Apart from water, recent findings also suggest that ice is on the moon . A study from 2018 confirmed that there were frozen substances at the bottom of the north and south poles of the moon.

"The one [question] that interests me very much is the question of the ice and the poles," said Hayne. "We want to know how much [ice there is] and where and collect new data to investigate this."

To detect the ice on the lunar surface, Hayne said that there are new tools such as infrared instruments detecting the chemical fingerprint of ice, thermal imaging cameras, and other exothermic tools.

Samples of basalt rocks or solidified molten lava returned by the Apollo missions were mostly old, but according to Noble, some were as young as a billion years old. (Scientists believe that the moon itself is 4.51 billion years old.)

Scientists know that volcanic eruptions have occurred on the lunar surface, but are not sure when and on which timeline these outbreaks occurred the moon took place to be volcanically active.

"There are still some questions about how active the moon is today – this is a kind of hot area," Hayne said.

He added that he did not know when these volcanic eruptions stopped, we also do not know what caused them – whether they were triggered by a huge impact on the moon or whether the moon is radioactive ,

Recent research has shown that it is lunar rocks rich in radioactive material such as uranium, and an article from 2014 in Nature suggested that heat-generating elements such as uranium, thorium and potassium cause that the lunar surface expands and contracts as it gets hotter and cooler. The cracks on the surface caused by this process would have allowed the lava to flow through them.

Hayne suggests that scientists must revise their models of the volcanic activity of the Moon, as most of them believe that he is no longer active a long time ago, which may not be true – some scholars believe that the Moon still tectonic is active .

It is also discussed how old our moon is, with an age of 4.5 billion years to much younger 150 to 200 million years.

According to Noble, scientists have attempted to appreciate the age of the moon by analyzing the moon rocks returned by Apollo and by trying to date when the craters formed on the lunar surface, but so far there has been no consensus.

"This is one of the big questions we want to answer." Noble said.

However, Noble added that it was not just about determining the age of the moon, but about finding out the age of other rocky bodies in the solar system like Mercury or Mars.

Once we know the age of the moon, we can estimate the age of other planets by comparing the number of craters between the Moon and Mars or Venus. The more craters on the surface, the older the rocky body is.

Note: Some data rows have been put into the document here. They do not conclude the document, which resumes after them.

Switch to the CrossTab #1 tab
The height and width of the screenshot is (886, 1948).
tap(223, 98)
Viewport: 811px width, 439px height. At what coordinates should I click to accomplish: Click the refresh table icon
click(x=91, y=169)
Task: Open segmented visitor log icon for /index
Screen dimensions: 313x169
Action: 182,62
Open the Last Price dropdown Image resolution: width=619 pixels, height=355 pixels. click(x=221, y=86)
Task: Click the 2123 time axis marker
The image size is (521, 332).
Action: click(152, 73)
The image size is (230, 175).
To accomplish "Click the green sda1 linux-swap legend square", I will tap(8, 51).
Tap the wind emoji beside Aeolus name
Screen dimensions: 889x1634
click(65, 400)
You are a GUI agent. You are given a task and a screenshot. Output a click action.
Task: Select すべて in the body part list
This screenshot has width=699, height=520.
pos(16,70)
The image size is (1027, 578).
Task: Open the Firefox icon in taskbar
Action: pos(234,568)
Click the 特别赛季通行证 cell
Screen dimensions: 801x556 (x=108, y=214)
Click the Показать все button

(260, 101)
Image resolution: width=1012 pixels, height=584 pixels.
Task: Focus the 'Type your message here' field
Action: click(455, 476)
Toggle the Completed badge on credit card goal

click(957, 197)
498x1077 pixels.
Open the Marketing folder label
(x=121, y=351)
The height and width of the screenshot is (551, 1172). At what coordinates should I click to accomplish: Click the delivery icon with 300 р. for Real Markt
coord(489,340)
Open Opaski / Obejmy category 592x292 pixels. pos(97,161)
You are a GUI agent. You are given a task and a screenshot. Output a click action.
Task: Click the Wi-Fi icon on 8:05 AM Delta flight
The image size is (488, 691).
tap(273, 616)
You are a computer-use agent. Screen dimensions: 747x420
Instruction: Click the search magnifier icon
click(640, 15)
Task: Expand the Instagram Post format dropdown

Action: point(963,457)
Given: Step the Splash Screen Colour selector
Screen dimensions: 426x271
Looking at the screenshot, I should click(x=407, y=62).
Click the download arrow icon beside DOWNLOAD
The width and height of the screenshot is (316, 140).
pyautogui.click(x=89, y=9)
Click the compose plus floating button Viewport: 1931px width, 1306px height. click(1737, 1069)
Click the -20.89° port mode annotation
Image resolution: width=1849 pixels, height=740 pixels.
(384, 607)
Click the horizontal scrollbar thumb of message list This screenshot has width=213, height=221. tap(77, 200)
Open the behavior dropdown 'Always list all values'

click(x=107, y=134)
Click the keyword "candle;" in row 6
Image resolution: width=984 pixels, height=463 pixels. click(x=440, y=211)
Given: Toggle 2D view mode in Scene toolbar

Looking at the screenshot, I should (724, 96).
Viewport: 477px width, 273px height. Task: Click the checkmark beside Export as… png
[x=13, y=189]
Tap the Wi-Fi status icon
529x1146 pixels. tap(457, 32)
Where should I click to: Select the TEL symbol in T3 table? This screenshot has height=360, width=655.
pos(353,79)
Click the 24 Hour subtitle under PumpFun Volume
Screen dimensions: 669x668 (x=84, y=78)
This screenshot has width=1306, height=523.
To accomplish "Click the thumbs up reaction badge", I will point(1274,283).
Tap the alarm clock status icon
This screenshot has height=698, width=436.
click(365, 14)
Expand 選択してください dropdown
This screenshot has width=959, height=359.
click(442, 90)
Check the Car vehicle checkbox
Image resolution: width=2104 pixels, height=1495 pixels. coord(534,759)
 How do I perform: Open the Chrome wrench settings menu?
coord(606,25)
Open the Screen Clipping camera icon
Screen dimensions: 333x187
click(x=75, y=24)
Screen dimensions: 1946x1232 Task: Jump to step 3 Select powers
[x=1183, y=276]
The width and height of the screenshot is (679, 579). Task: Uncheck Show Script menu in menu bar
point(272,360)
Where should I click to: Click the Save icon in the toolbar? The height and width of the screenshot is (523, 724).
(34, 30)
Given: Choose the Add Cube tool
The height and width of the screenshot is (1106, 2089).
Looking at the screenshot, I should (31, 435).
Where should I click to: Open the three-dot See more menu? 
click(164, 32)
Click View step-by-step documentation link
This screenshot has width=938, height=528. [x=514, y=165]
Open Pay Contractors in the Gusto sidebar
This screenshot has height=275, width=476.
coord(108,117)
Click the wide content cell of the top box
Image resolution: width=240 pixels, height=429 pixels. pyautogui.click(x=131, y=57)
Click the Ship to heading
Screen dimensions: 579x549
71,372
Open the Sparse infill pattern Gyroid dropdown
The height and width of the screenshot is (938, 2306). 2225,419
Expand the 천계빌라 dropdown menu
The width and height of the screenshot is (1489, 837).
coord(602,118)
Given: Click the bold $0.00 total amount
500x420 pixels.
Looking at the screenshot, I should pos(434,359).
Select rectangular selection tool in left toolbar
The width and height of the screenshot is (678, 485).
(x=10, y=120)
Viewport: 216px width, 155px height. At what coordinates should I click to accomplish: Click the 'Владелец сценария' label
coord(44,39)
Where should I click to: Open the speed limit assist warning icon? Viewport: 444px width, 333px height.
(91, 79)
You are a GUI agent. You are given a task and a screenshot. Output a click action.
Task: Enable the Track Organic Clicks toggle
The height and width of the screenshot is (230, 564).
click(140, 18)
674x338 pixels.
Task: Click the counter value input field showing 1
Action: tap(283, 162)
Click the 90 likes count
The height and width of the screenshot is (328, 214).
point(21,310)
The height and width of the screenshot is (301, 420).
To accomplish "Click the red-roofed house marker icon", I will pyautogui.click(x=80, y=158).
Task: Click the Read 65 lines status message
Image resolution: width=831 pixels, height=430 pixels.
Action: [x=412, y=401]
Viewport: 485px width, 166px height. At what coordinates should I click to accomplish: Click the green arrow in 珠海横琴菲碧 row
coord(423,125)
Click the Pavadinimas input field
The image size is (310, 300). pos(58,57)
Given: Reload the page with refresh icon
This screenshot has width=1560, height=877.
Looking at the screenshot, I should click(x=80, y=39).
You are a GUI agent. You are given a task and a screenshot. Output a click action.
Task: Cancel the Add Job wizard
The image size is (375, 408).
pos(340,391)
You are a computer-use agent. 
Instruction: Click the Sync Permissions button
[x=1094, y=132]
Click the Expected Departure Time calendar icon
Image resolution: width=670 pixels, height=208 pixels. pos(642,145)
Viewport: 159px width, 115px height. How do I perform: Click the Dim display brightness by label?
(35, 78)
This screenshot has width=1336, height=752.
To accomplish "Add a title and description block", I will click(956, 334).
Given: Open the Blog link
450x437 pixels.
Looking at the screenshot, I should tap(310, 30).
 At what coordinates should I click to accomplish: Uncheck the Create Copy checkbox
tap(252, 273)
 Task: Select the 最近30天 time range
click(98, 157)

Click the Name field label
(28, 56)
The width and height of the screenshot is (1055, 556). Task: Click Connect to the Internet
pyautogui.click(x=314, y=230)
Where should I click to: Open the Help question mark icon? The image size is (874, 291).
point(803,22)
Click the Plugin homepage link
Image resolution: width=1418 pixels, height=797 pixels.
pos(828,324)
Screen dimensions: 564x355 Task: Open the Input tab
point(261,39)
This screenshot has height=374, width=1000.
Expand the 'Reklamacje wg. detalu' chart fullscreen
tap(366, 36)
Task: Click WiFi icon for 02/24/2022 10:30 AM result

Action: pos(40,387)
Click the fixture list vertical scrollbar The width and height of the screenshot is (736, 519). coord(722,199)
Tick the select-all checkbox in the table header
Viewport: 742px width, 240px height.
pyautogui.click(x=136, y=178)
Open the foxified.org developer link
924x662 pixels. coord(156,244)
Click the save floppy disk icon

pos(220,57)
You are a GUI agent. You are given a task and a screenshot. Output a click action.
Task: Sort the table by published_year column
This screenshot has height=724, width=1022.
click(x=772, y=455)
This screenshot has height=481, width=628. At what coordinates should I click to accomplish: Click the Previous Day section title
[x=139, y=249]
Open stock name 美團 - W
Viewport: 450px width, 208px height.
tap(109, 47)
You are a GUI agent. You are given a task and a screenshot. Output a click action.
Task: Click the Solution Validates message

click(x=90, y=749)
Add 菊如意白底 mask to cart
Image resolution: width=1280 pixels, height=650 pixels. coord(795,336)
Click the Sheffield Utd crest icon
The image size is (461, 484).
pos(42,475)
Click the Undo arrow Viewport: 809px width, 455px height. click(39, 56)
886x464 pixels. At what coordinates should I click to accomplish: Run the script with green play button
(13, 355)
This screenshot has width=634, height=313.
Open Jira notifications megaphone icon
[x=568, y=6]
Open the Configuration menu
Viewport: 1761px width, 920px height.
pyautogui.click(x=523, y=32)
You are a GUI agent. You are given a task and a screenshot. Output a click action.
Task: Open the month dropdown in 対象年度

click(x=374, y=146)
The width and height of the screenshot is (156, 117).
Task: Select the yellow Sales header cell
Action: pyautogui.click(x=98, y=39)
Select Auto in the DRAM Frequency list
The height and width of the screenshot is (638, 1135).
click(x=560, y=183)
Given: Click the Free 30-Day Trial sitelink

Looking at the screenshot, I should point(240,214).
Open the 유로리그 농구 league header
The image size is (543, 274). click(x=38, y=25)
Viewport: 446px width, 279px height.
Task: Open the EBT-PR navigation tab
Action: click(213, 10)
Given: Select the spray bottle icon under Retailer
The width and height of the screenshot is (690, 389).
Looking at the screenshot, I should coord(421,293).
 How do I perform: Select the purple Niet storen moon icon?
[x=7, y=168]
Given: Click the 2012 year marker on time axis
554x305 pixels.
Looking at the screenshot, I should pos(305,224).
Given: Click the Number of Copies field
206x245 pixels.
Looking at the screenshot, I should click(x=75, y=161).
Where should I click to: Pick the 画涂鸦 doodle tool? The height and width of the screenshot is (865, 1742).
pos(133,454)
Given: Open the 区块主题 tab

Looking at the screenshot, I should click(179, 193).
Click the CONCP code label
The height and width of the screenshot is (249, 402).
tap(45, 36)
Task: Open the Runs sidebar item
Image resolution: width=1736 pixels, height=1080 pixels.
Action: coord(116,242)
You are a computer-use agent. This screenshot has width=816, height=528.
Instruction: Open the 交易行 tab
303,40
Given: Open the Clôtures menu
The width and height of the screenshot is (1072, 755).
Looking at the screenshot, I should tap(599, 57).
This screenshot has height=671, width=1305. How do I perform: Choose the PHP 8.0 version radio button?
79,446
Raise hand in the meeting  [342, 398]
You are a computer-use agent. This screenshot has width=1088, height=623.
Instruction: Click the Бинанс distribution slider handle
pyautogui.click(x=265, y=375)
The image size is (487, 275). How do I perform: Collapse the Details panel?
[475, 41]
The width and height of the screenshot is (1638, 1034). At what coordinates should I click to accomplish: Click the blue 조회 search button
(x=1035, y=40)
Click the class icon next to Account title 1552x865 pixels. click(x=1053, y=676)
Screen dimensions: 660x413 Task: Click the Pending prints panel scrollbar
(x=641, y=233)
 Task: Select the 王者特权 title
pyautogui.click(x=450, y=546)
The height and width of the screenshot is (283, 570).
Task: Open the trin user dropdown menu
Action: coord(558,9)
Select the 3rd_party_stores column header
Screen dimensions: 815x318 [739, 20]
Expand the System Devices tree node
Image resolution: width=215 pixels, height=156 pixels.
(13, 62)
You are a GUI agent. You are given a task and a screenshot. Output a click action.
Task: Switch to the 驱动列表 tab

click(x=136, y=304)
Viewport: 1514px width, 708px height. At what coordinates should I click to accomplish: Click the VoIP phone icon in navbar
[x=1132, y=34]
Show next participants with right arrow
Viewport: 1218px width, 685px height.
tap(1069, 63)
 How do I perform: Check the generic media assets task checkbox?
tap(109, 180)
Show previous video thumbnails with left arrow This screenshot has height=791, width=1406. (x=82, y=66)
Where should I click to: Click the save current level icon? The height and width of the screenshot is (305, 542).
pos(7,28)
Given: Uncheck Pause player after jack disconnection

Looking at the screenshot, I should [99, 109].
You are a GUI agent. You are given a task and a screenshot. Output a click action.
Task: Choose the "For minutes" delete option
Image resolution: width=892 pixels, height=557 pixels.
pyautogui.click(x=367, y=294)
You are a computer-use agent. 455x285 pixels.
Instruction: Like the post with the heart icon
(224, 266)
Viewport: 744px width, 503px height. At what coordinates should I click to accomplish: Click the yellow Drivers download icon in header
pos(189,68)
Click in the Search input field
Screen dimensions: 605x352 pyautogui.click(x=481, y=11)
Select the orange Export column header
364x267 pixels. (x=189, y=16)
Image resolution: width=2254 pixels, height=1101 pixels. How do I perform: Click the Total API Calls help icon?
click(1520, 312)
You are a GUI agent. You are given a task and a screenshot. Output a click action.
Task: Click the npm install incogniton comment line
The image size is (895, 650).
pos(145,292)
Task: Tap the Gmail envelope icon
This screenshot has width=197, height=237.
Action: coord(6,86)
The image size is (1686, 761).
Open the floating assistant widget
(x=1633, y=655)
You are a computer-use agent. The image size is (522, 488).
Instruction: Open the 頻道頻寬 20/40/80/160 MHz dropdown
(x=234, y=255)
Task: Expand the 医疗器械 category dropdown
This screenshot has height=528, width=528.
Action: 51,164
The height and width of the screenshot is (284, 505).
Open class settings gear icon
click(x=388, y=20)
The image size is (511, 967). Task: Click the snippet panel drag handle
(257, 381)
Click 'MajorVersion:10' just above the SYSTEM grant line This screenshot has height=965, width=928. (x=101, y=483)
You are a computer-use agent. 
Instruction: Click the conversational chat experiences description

When we gather as much information as possible from the moon, we can finally better understand other planetary objects in our solar system that we wish to explore in the future.

"The moon can help us to understand how we can live and work on another body, for example when we go to Mars," she said.

In the midst of a continuing debate over whether we return to the moon lunar scientists reaffirm that it is absolutely necessary for future space exploration to do so and learn more about our own planet.

"As a lunar scientist, I am very excited about science we can do on the moon," said Noble. "Our current plan is to hit the moon so we can move on and hit Mars."

Hayne agreed. "We still have so much to learn about the moon, which not only informs us about other planets in the solar system, but also about the earth itself," he said.

"After all, it's exciting," added Hayne. "It inspires people, there is no substitute for having boots on the ground."